The increase in data complexity and heightened stakes for managing and protecting data has emerged as the biggest concern for audit executives, said US-based technology research firm Gartner’s annual ‘Audit Plan Hot Spots’ report.
The report found that data governance has risen to the top spot of chief audit executives’ or CAEs’ concerns, up from second place in last year’s report, replacing cybersecurity preparedness, as organisations continue to collect customer and employee data.
“Despite the strategic importance of data, organizations have been slow to adopt data governance frameworks, putting them at risk of large fines, of poor strategic decision making and of misallocation of critical resources. Data management failures have drawn regulatory and public scrutiny, leading to increased regulatory burdens and pressure on organizations and their use of data,” said Malcolm Murray, vice president for the Gartner Audit practice.
The top three risks audit executives must prepare for in 2020 include data governance, third-party ecosystems and cyber vulnerabilities.
The survey also said that CAEs are watching risks around increased organisational complexity, digital business transformation and geopolitical and regulatory volatility.
The top 10 hot spots for 2020 are data privacy, risk culture and decision-making, project management, IT governance, regulatory developments, organizational resilience and supply chain, the report added.
“Risk management is critical to identifying, mitigating and responding to potential disruptions.
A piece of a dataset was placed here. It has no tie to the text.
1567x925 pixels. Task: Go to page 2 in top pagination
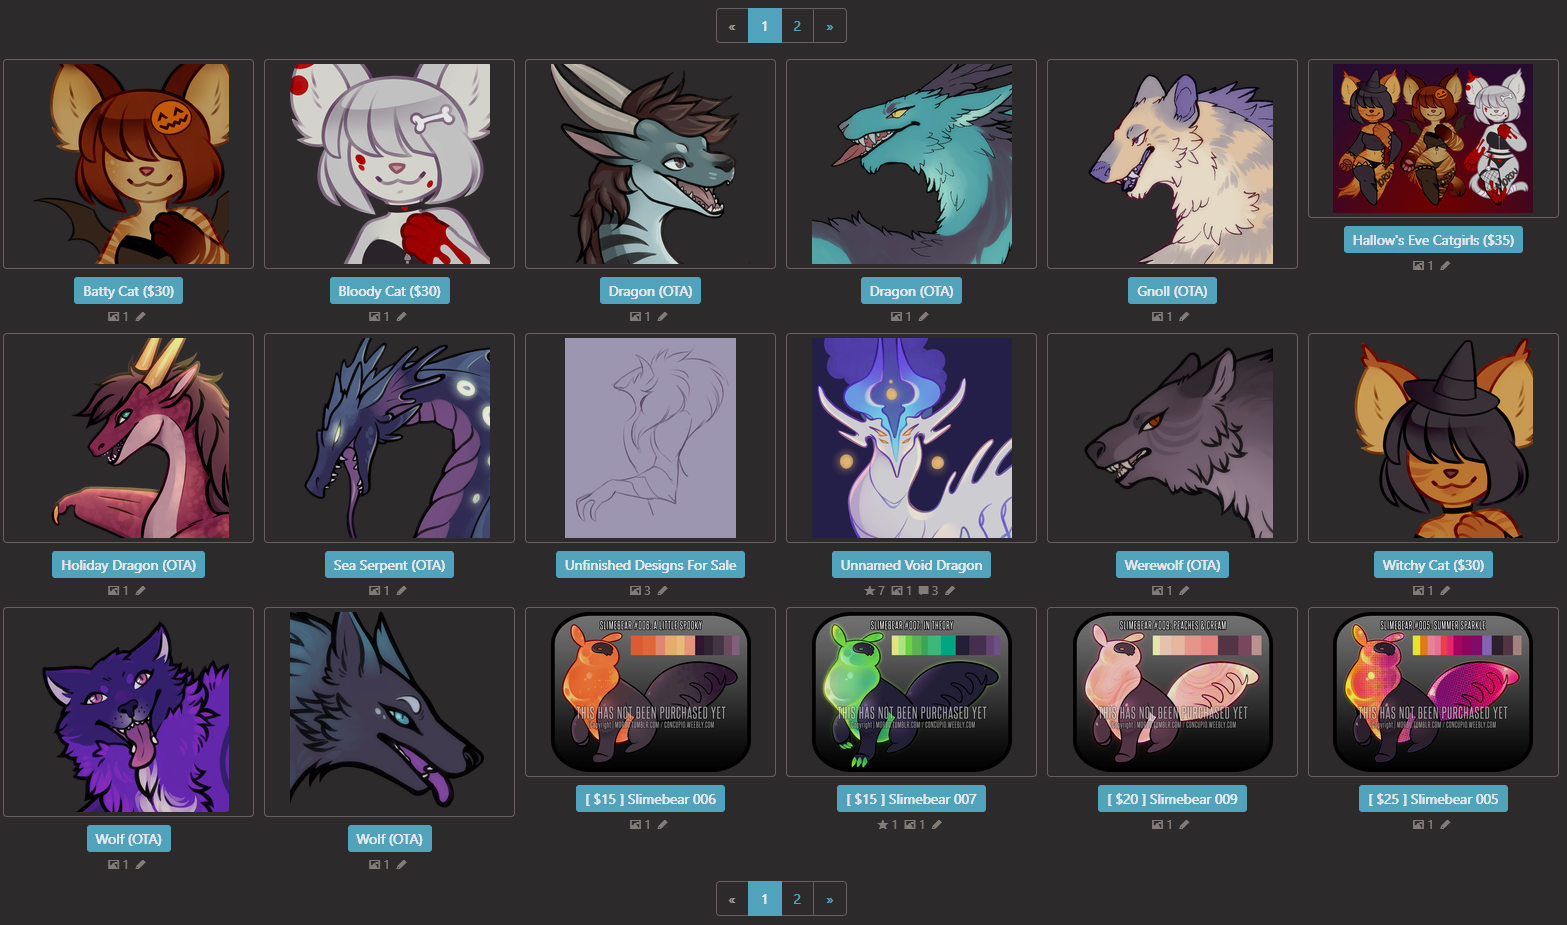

Organisations that do not continuously work on strengthening their risk management and resiliency practices hinder their ability to recover and rebound from inevitable business disruptions,” said Leslee McKnight, research director in Gartner’s Audit Practice.
The annual report is made by combining inputs from interviews and surveys from across its global network of client organisations and experts, Gartner said.
The Gartner Audit practice helps audit directors and their teams build plans that drive results, strengthen department capabilities, and minimize exposure to fraud and risk.